Hot-button issues of the Hawaii state legislature - Hawaii News Now - KGMB and KHNL

Hot-button issues of the Hawaii state legislature

Hawaii State Capitol Hawaii State Capitol
HONOLULU (HawaiiNewsNow) -

Wednesday marks the opening of the 2015 State Legislative session. Several hot-button issues will be taken by lawmakers.

State Senator Josh Green plans to introduce a bill on pesticide use and restrictions by February 1.

"All this bill does is it asks for us to have buffer zones around schools and health care facilities where we won't spray, and also transparency - who's using how much chemical," he said.

Green also said it'll be important to cleave the pesticide discussion from another polarizing topic; genetically modified organisms, or GMO's.

"I wanted to bring down the heat of the fight on GMO's. I wanted to find common ground and common sense legislation."

The Transient Accommodations Tax will be another hot topic. The tax is derived from income on hotel rooms, vacation rentals, and other short term rentals. The funds are then dispersed between the counties and the state.

"Last year the legislature capped the counties portions, which originally we should be getting 44.8%. With the cap, it really limits the funding we are receiving," said Hawaii State Association of Counties President Mel Rapozo.

An uphill fight is expected in getting more funding. However, those inside the issue say patience is key.

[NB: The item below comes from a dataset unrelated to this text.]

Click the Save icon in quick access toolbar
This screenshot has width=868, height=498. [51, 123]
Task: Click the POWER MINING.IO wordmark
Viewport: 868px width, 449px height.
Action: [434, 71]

"If we get what they've promised for this year - we accept that, and look to next year to make the corrections in the percentages. So that's our hope, we're not going to press it real hard," said Maui County Councilman Mike Victorino.

One issue that will be pressed hard: a proposed extension of the half-percent general excise tax increase that's being used to fund rail, beyond the sunset date of 2022.

"It should not be extended. HART and the City have not been truthful to the taxpayers about the cost and the timing," said Republican State Senator Sam Slom.

The opening of the session begins at 9:45am. It is free and open to the public.